Monday, June 11, 2007

How To Read This Blog and Final Thoughts

Since the nature of blogs is to post/show the most recent entry first, let me explain an easy way to follow along with our trip blog/story/report, ect.

On the right side of this page you will see a series of "triangles and dates". It's best if you expand the tree to show all the dates as shown below:





Then from there click on the OLDEST date. May 18th to May 22nd for the Passport Debacle story or May 24th to June 3rd for the "Trip Report/Blog"



Once you have read a post/blog, the easiest way to the next blog in succession is to click the link at the bottom of the post in the lower left side. Like here:




Also, some of the blog was written while on 'ilon. Since returning, I added some text and photos to several of those posts. Text in blue italic was written after. Sometimes I had to blog days after and have since changed the date to keep continuity of the report.



After trip items of note.




  1. Loved Anegada once again. Might even do 3 days next time...still felt rushed even with 2 days.


  2. Have done 2 days in North Sound in 2000, 2005 and this time. Just don't see a need. Maybe if we rented a jeep to see VG, but other then that BEYC is turning into a "been there, done that" location. Saba Rock still has a place in my heart, but not sure I would overnight there or Leverick next time. Who knows.


  3. A boat with A/C is looking better and better every time. With NO wind at night it was really tough to sleep in the heat.


  4. I forgot how much I enjoy sailing until that last day with 25+ knot winds...whoo hoo!


  5. Bring 11 bathings suits next time.


  6. Taking a hardside cooler and 2 softsided was easy. Next time I'll go for the 5 day Coleman eXtreme cooler.


  7. Keeping ice as ice is a 24hr job.


  8. Because of #7, next time I'll do more can beer and less mix drinks. Mix drinks were not enjoyable when the ice melts within 3 minutes. We over provisioned on the "mixed drinks"


  9. Speaking of ice, we bought 43 bags of ice during our 10 days. At an average cost $4/bag thats $172 just in ice.


  10. We used roughly 22 gallons of diesel even with little to no wind in the first 5 days. I wrote the engine hours down at the start of our trip and at the time of writing this I can't find where I wrote down the final engine hours.

  11. Stomach bugs suck.

  12. Went ~150 miles with Kokomo.

~Bryan

Sunday, June 3, 2007

Heavy Seas, Heavy Wind and Heavy Hangovers

Sunday, June 03 Norman to Conch Charters Base, Road Town, Tortola (8.9 miles)

Some of us get up early to pack and clean up the boat while others sleep off their "last hooorah"


There is a steady 20+ knots of wind in The Bight and this makes the chore of packing much more tolerable. Once we get to the docks we won't be pointing into the wind anymore and it gets very hot while in the boat.

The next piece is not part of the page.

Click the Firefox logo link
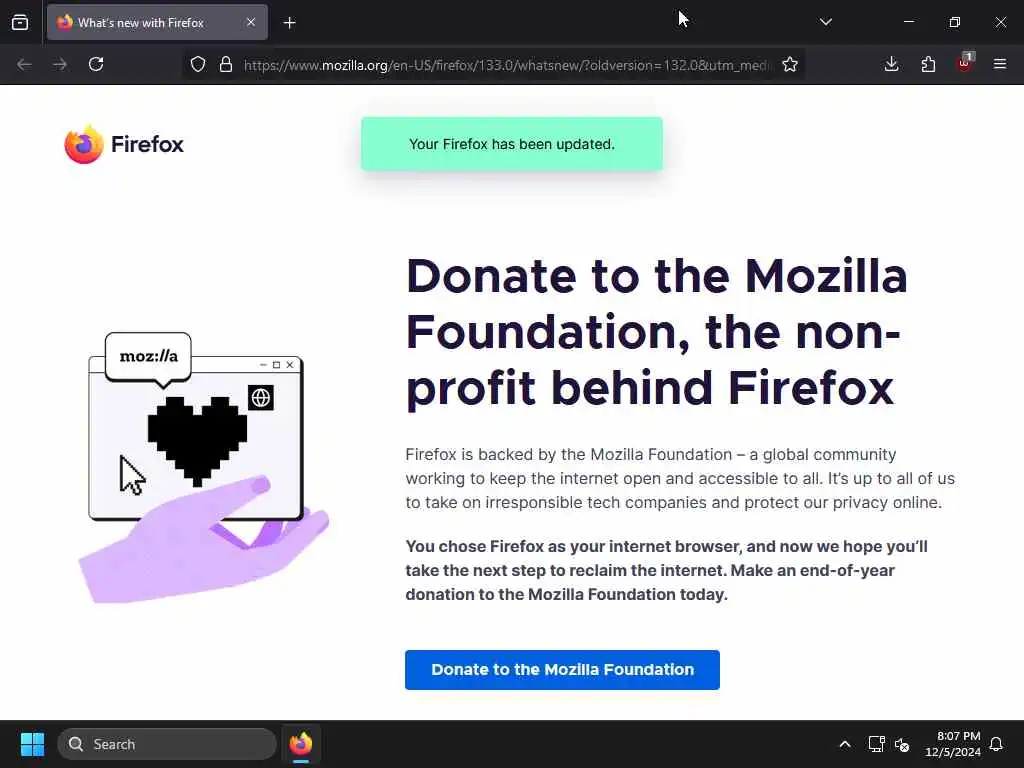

Cindy wanted to snorkel The Caves one last time, so we dropped the ball around 9am and headed around the corner to The Caves. We snag a ball and jump in. Within minutes all 6 balls are taken. We snorkel for a good 40 minutes and see a lot of fish with good sunlight. The highlight was the seeing a Spotted Eagle Ray.







We quit snorkeling, drop the ball and raise the sails for some very brisk sailing. 10 days ago when we last crossed the Sir Frances Drake Channel, the winds we 4-7 knots. They are now at a nutty 25+ knots. The crew is either busy with the packing/cleaning or nursing a top-10 hangover, so I raise the main with 1 reef in place. Soon the boat is humming along at a nice steady 7 knots with no head sail. The wind and seas get real nutty when we get between Norman and Peter Island. I keep the diesels on, but not in gear until we safely passed east of Pelican Island. If we had a sudden stearage failuer or lost the main it would'nt take long to blow into rocks on our port. Once we are in the open channel, I kill the iron sails and unfurl the head sail. We are really cranking now (well, compared to prior week) and get Kokomo settled into a solid 8 knots while crashing through some pretty big seas. I only unfurled the head sail 3/4 since I was single handling the boat.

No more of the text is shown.